_INSTRUCTION:_ Quote the listing below verbatim, from its first line through the line containing "Action: click(x=2010, y=859)", with both of those lines included.

_DATA SHOWN:_
------
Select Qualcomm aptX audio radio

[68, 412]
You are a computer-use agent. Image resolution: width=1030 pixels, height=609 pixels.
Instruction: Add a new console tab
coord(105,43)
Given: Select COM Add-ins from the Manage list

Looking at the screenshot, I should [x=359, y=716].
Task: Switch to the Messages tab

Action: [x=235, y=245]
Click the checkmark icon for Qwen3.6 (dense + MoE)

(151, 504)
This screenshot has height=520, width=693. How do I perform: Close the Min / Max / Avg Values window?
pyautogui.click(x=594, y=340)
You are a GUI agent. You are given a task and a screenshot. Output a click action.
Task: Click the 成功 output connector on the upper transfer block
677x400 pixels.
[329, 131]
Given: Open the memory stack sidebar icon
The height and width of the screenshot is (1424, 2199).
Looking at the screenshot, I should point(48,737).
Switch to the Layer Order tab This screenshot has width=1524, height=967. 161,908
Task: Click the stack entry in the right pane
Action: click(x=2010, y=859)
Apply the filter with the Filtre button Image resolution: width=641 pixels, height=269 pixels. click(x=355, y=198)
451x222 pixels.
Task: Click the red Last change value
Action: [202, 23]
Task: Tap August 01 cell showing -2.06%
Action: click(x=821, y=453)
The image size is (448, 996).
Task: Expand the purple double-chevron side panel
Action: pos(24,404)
------
_COMPLETED TASK:_
Select Qualcomm aptX audio radio

[68, 412]
You are a computer-use agent. Image resolution: width=1030 pixels, height=609 pixels.
Instruction: Add a new console tab
coord(105,43)
Given: Select COM Add-ins from the Manage list

Looking at the screenshot, I should [x=359, y=716].
Task: Switch to the Messages tab

Action: [x=235, y=245]
Click the checkmark icon for Qwen3.6 (dense + MoE)

(151, 504)
This screenshot has height=520, width=693. How do I perform: Close the Min / Max / Avg Values window?
pyautogui.click(x=594, y=340)
You are a GUI agent. You are given a task and a screenshot. Output a click action.
Task: Click the 成功 output connector on the upper transfer block
677x400 pixels.
[329, 131]
Given: Open the memory stack sidebar icon
The height and width of the screenshot is (1424, 2199).
Looking at the screenshot, I should point(48,737).
Switch to the Layer Order tab This screenshot has width=1524, height=967. 161,908
Task: Click the stack entry in the right pane
Action: click(x=2010, y=859)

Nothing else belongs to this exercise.